-- WORK TO COMPLETE --
Among the lines of the records below, copy those that hold the word "resolution".

-- RECORDS FOR THE EXERCISE --
━━━━━━━━━━━━━━━━━━━━

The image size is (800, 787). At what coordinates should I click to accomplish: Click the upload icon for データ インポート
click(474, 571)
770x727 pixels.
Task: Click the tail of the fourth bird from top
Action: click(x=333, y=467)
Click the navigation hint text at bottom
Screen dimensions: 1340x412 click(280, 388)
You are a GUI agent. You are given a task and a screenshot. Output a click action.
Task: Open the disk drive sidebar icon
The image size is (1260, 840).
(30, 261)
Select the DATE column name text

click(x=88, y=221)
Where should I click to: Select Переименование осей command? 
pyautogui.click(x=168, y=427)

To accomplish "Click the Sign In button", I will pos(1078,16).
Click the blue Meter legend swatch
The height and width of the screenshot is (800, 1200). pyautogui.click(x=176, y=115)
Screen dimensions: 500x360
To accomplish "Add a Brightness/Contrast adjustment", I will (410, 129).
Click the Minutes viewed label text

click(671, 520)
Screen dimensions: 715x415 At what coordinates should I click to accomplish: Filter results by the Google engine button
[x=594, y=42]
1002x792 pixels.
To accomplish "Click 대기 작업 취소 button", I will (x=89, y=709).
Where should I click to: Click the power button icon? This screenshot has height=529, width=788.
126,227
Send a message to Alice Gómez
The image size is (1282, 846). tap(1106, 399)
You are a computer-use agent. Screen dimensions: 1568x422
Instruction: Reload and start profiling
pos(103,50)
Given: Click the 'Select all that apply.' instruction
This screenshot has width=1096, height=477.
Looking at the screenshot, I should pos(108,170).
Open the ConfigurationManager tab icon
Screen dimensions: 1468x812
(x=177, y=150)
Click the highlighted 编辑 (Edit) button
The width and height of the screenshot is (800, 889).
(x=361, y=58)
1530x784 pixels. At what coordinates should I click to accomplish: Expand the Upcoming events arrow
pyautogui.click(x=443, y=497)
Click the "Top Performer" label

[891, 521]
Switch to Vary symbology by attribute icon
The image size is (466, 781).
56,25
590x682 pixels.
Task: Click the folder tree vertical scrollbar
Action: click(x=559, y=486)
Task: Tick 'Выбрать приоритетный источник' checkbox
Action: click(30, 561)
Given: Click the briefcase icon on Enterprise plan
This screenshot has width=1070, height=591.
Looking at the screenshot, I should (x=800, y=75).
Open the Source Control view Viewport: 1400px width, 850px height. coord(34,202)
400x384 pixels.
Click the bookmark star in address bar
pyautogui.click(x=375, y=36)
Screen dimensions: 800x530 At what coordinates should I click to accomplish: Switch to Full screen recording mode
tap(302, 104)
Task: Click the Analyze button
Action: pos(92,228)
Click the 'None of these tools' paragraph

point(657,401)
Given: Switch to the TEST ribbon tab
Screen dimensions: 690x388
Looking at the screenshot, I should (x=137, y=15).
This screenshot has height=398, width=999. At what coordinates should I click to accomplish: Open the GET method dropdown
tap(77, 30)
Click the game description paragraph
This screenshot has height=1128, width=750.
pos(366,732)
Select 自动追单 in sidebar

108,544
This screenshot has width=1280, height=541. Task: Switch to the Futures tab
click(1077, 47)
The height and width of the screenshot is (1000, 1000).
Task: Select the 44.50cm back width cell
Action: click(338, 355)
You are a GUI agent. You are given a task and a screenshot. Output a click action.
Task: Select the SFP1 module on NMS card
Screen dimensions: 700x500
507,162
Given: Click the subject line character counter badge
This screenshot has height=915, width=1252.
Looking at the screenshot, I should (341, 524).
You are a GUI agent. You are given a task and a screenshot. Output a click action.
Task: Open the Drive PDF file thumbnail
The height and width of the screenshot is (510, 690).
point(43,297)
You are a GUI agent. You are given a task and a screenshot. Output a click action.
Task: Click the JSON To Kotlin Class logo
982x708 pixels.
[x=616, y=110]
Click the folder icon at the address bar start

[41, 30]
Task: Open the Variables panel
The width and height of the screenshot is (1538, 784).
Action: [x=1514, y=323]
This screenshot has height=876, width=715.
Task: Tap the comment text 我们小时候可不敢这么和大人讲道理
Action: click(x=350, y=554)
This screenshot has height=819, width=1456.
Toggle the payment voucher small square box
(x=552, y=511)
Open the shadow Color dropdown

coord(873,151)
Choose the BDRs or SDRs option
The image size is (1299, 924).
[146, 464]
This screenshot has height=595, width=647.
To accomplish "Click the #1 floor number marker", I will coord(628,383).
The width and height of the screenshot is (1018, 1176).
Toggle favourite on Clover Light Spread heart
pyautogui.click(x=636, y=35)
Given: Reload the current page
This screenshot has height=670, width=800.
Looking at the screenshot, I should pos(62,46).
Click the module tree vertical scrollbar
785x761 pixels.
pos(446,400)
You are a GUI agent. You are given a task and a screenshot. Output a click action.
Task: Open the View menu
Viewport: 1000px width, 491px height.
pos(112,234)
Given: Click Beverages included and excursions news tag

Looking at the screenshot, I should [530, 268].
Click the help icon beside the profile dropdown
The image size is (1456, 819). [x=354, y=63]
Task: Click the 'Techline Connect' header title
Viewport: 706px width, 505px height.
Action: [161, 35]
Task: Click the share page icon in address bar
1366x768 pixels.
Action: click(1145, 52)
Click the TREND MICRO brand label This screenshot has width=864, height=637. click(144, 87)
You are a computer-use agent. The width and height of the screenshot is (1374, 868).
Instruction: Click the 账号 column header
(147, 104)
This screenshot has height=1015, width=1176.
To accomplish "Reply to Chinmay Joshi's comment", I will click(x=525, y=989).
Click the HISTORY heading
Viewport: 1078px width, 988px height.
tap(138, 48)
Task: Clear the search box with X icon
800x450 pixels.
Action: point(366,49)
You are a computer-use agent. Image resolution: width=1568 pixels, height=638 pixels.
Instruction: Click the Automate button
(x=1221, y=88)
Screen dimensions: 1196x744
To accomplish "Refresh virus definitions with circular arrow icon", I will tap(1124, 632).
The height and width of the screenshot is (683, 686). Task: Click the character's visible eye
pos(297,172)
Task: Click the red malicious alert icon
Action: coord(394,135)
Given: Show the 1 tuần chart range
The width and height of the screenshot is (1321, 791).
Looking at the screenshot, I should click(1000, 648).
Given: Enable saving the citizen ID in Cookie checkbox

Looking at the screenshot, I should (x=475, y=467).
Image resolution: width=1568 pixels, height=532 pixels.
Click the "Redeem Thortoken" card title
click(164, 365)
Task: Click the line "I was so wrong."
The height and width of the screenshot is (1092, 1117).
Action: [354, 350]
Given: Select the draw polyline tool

━━━━━━━━━━━━━━━━━━━━

-- EXPECTED ANSWER --
You are a computer-use agent. Image resolution: width=1568 pixels, height=638 pixels.
Image resolution: width=1568 pixels, height=532 pixels.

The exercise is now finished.